Krossover is a New York-based startup that fashions team video into choose-your-own-adventure-style tutorials for players and fans. From a smartphone or a tablet, a pro like Kyrie Irving can watch game film that takes him up to a decisive moment and presents him with a menu of options. On this two-man break, should he shoot or pass? From where or to who? After making his decision, Irving is given immediate feedback on how well, and how quickly, he chose.

Think of it as interactive film. Krossover founder Vasu Kulkarni and Alamar (who is an adviser to the company) say the game can test this kind of hoops IQ, a huge help in projecting who will successfully make the leap from college to the pros. But Krossover also claims it can actually train this basketball intelligence. Though its “sIQ” application is still in its infant stages, Krossover has already sold the technology to two NBA teams.

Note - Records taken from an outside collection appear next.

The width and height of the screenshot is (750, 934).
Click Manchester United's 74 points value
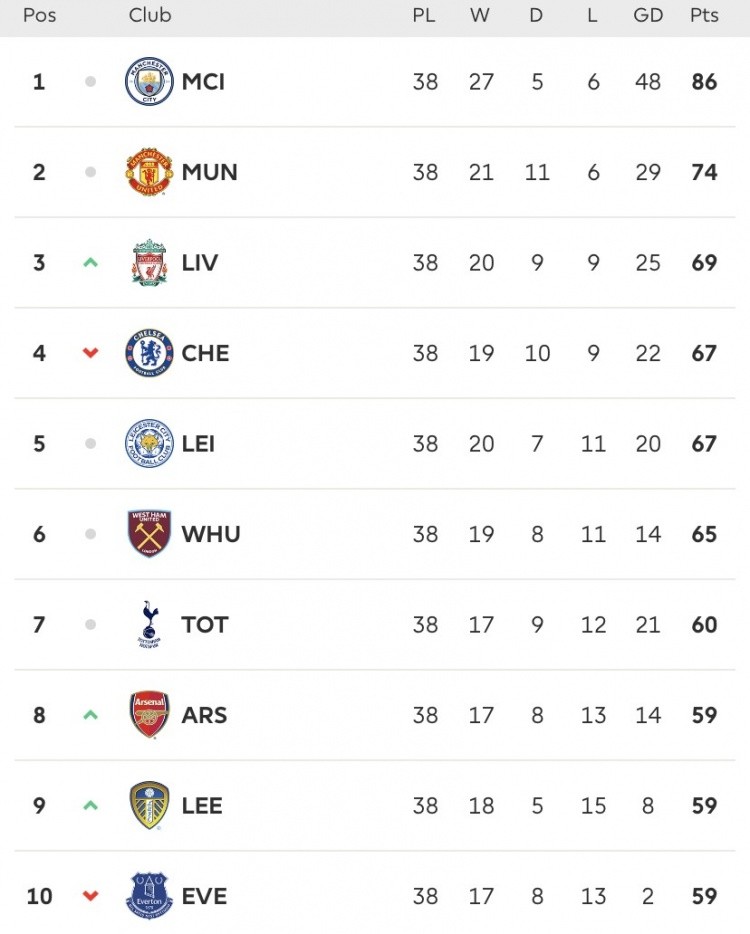pyautogui.click(x=704, y=172)
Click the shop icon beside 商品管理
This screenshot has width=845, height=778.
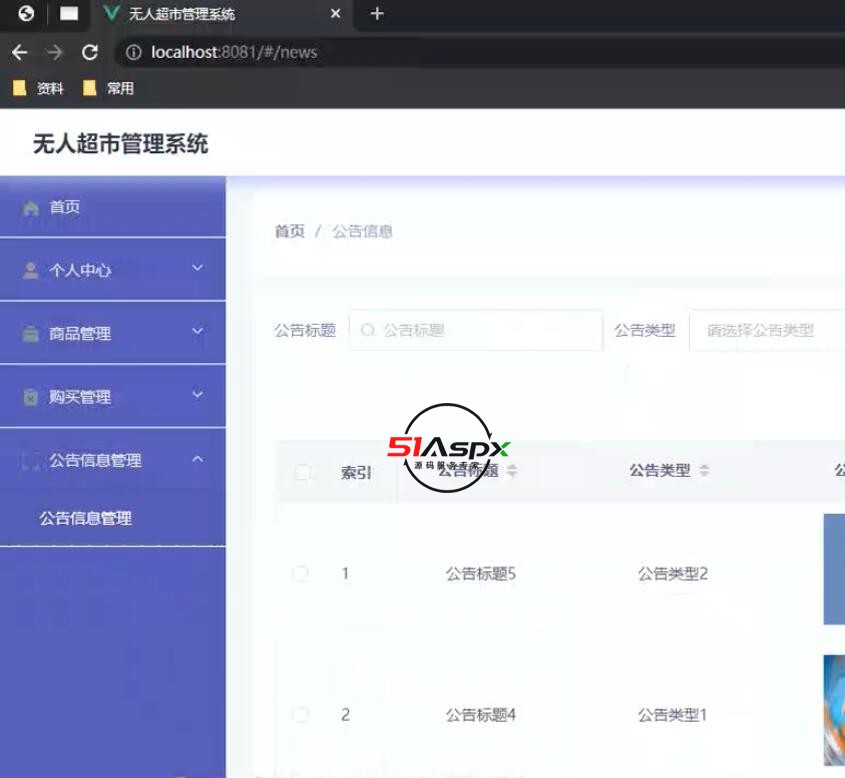pos(31,334)
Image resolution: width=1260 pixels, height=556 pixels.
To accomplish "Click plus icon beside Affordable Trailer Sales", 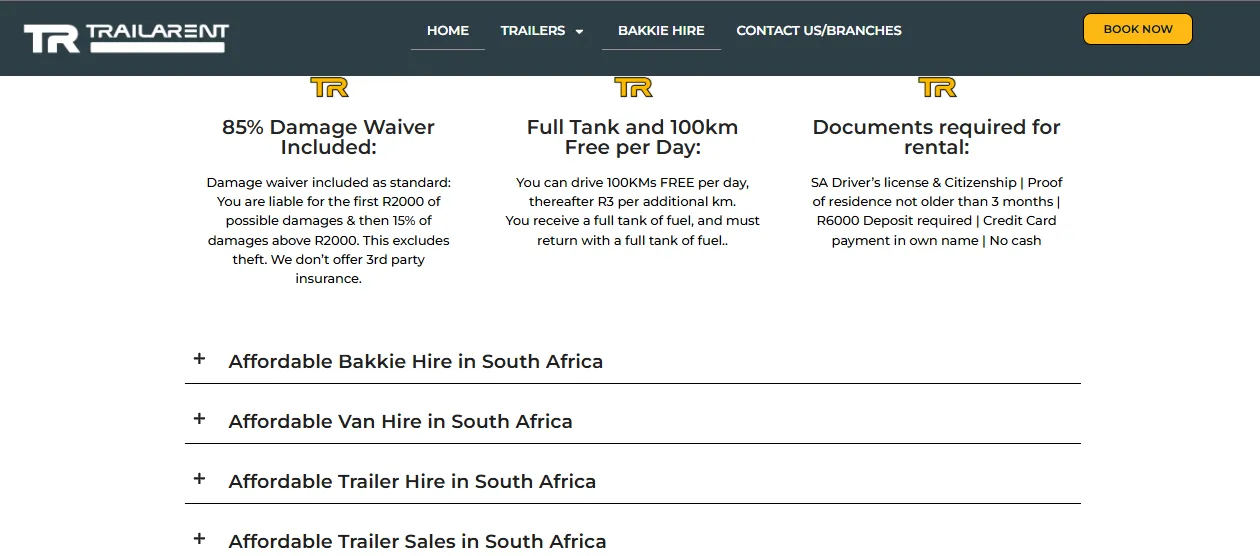I will pyautogui.click(x=199, y=539).
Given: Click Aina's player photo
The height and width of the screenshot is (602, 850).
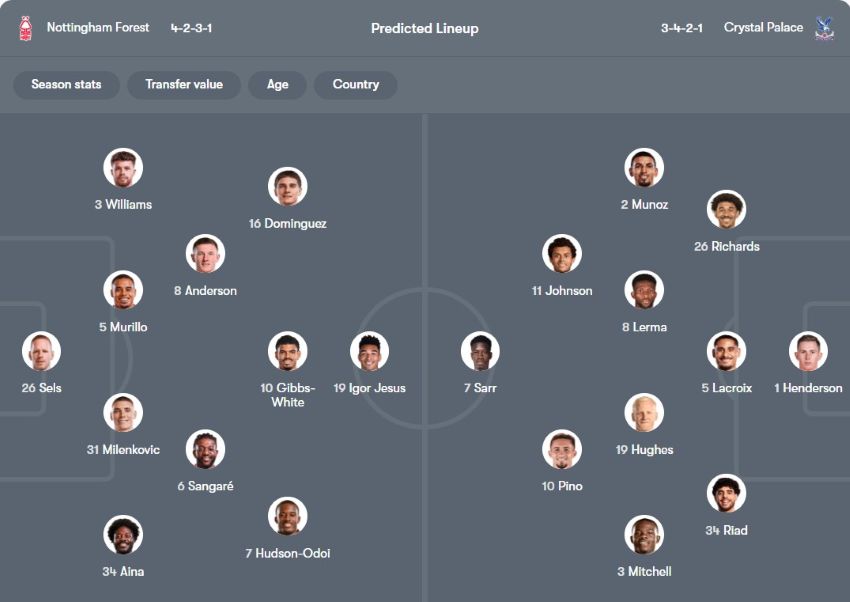Looking at the screenshot, I should [x=123, y=535].
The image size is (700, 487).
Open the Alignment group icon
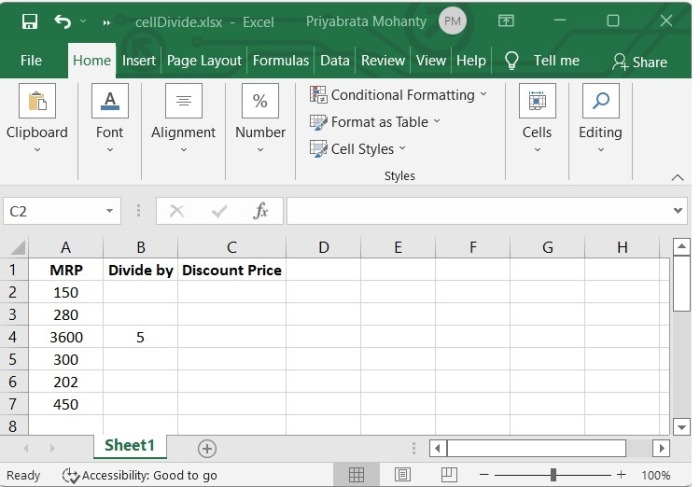pyautogui.click(x=183, y=101)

Kulkarni is not alone. Take Axon Sports, one of the darlings of last year's Sloan conference. The company is already developing sport-specific cognitive training programs and the immersion technologies that will make them fly.

Jason Sherwin, a researcher at Columbia University, delivered a paper at Sloan 2013 outlining the neuromechanics of pitch recognition in baseball players, a process he says has applicability to basketball. Sherwin agrees that the theoretical groundwork for using virtual reality simulators to train athletes is sound. It’s just a matter of getting the finer points of the technology right.

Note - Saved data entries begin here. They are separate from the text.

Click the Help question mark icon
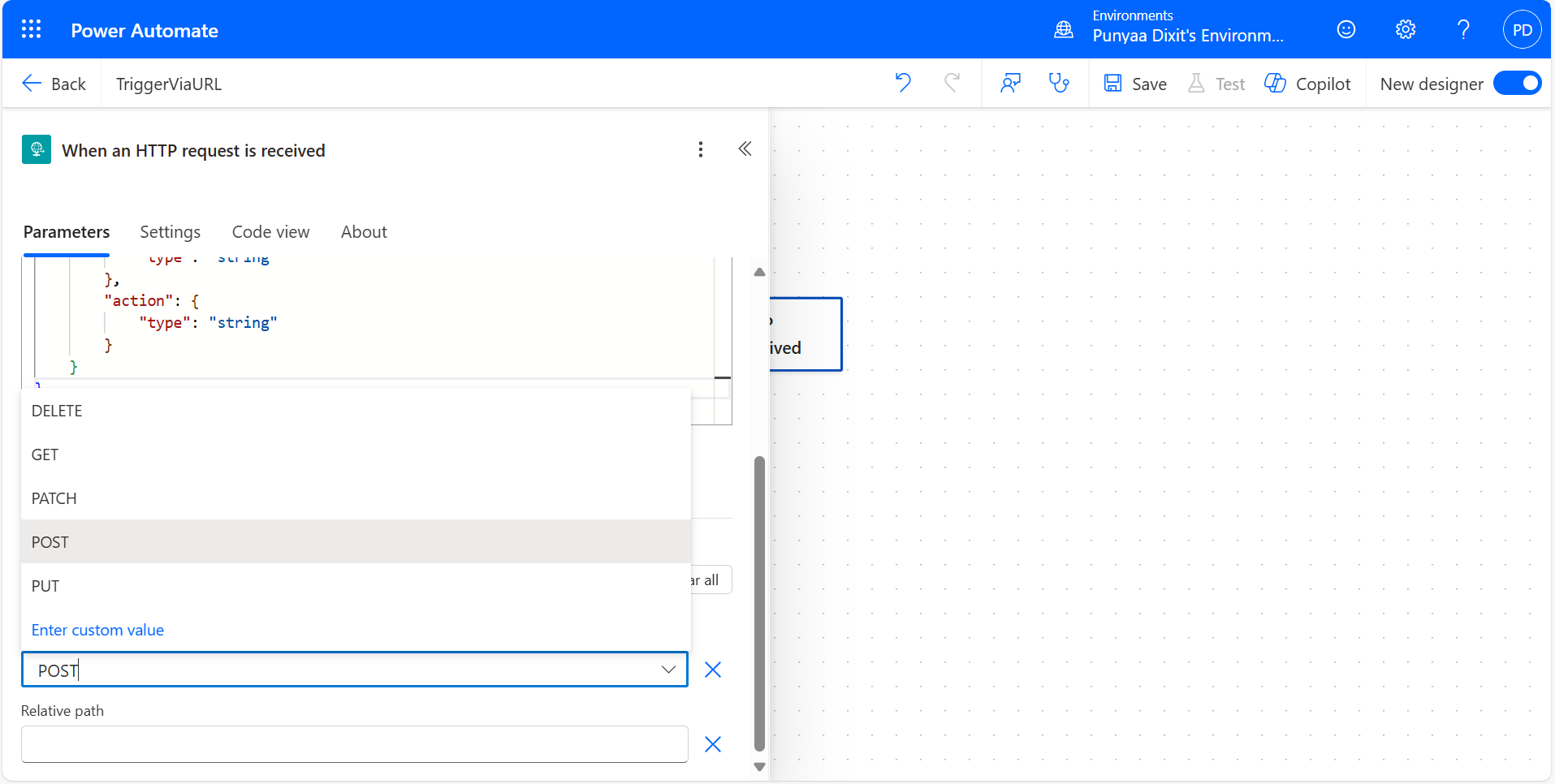Viewport: 1555px width, 784px height. (x=1463, y=30)
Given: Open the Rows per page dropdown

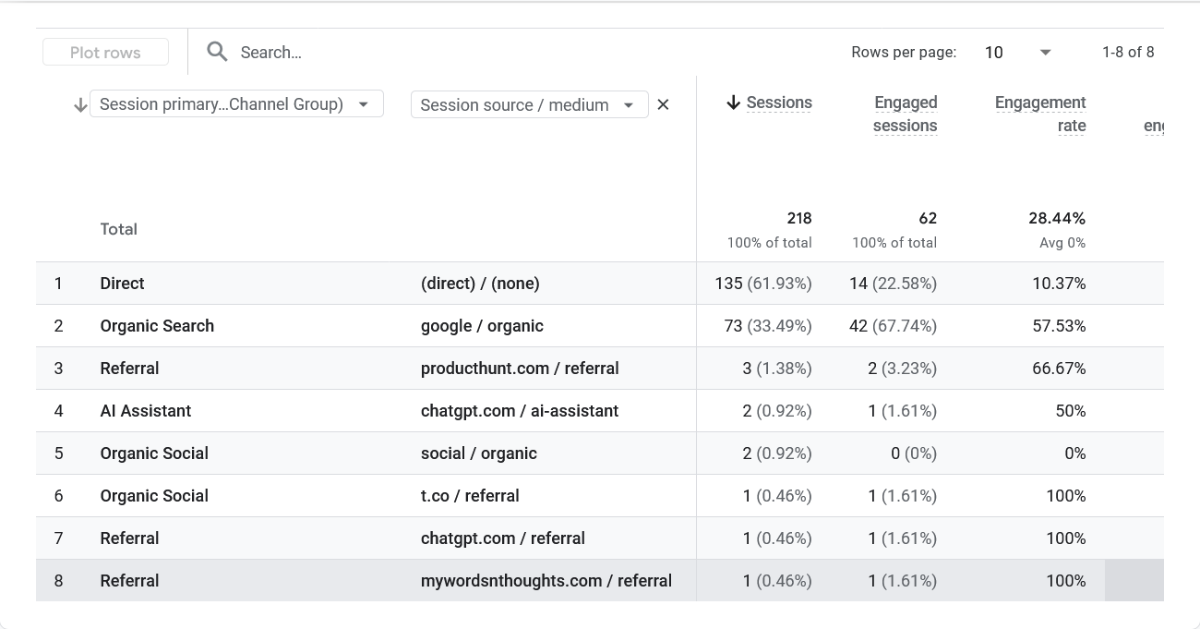Looking at the screenshot, I should tap(1018, 52).
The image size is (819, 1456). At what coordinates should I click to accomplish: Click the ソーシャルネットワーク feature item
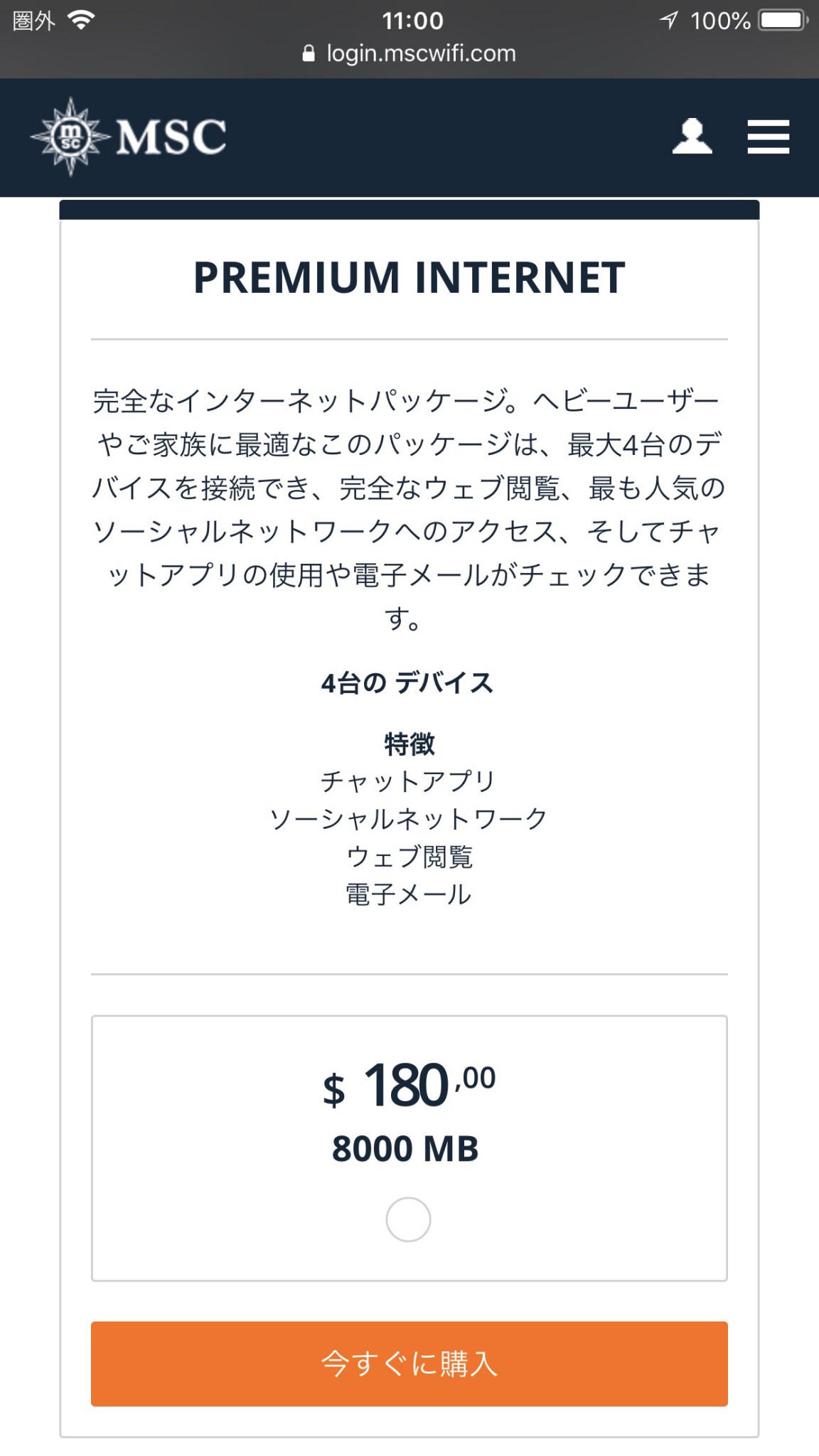click(408, 819)
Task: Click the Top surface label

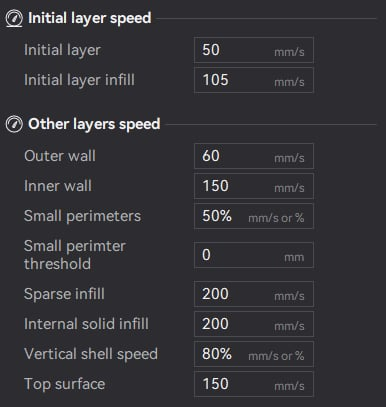Action: pyautogui.click(x=65, y=384)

“The problem is having an experimental setup, a training setup, that is ecologically valid for what conditions are going to be like in the game,” Sherwin said. In other words, the simulation needs to feel enough like reality to the player, or mimic it sufficiently, that lessons from the lab translate to the field.

Early adopters have already had success. According to Alamar, the U.S. Olympic volleyball team had an interactive video-training application developed for it. Sherwin added that the military has long had similar interest in simulators that optimize decision-making in theaters of war. Pilots have been using flight simulators for decades now.

The impact of this training, when perfected and adopted on a large scale, will be profound. If what separated Jordan from his peers really was between his ears, then imagine a court of Jordans, all guided by finely calibrated expert brains, methodically, brilliantly picking apart schemes, while the Jordans on the other end adjust on the fly to thwart them. Imagine NBA basketball played, night in and night out, at the highest possible level.

In this way, it’s easy to envisage the future of the sport not as some cold, clinical abstraction -- optimally nutritionally titrated, automatonic players mindlessly executing orders some algorithm spat out -- but as something much more familiar.

A league of men made perfect by practice.